While owning and operating their own ranch was important, so was living in an area that gave them some elbow room. While the Cooks say they are not anti-social, they do like the type of privacy they could never have gotten with city life.   

“It’s so rewarding that just sitting here in our place and taking it all in, being yourself and you don’t have the noise, you’re in your own place and your own space,” Tom said. “I don’t know how many times we both said it. We’ll be outside and the sun’s setting and it’s like, Hey, do you hear that? It’s like me neither. Literally, our house is not near the road even. I mean, our house is smack dab in the middle of the whole property, so we’re just under a half mile off the road. So our driveway’s long, we don’t hear nothing. It’s the peace and peace is good for the soul and your health and being able to not have to deal with anybody else, if you want to call it that. We’re not introverts necessarily. Don’t get me wrong. We like to socialize. But we just loved being out in the country and there’s a sacrifice.”  

Tom still has a day job that has him commuting almost an hour to and from Tulsa every morning during the week. While the commute isn’t pleasant, Tom said it’s a sacrifice he was willing to endure.  
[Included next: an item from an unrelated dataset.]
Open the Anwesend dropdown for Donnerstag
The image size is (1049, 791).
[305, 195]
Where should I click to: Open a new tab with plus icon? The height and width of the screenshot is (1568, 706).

After the floods, the Cooks and every other farm and ranch in the state had to deal with a drought. Prices of hay and other materials to skyrocketed while the prices for cattle were dirt cheap.  Contributed Photo.
Contributed Photo

“That’s what I tell the guys at work. I tell them, ‘Hey, this is the price you pay to be where you want to be,’” Cook said. “And so, it’s a small price. And Connie was kind of the same way before we met.”  

While Tom and Connie’s blended family includes three children, they are all living their own lives in Tulsa, Little Rock, Ark., and Broken Arrow, Okla. So, it’s just the two of them to handle the chores, take care of the cattle and run the entire property. While Tom is at work, Connie is on the ranch making sure nothing goes awry.   

“When anything comes in the pastures, we manage it. We do some rotational, even on our 70 acres we do all grazing, so we have to rely on outsourcing for our feed and hay so we don’t hold back any pastures. We figured that we could graze longer doing it that way. That’s been a blessing. But you know how it is, 85 percent of the time we can run this pretty easily, if you want to call it that,” Tom said. “But then there’s the intense times.”  

Those intense times came last year when the county was hit with torrential flooding. 

“Our location right here got the most rain of anybody out of that flooding,” Tom said. “We had close to 14 inches in about a day and a half period. We got a major creek that feeds one of our major ponds on the property and it literally rerouted the whole creek. So much sediment came down. We had a cross fence right there by the pond where the creek comes in that just filled up with land; it just blocked it off.”  

After the floods, the Cooks and every other farm and ranch in the state had to deal with a drought. Prices of hay and other materials to skyrocketed while the prices for cattle were dirt cheap.   

“You couldn’t win,” Tom said.

This year hasn’t been much easier, forcing the  Cooks to cull a number of cows. The only salvation is that cattle prices are higher and they expect to make a little profit this year.   

Despite how tough the past two years have been, the Cooks have no regrets.

“We want to keep this alive even if we get even smaller,” Tom said. “It’s a lifestyle as well, and I think it’s very important to us to support the beef industry, which we are proud of doing. Also, I just know how my daughter loved to go to my dad’s ranch. It was like our favorite times because she lived in the city otherwise. And our grandkids right now are the same way. They love coming out here to see the cows. That means a lot to us too. So, we are in this as a business to make some kind of profit, but at the same time, you’re going to have bad and good days.”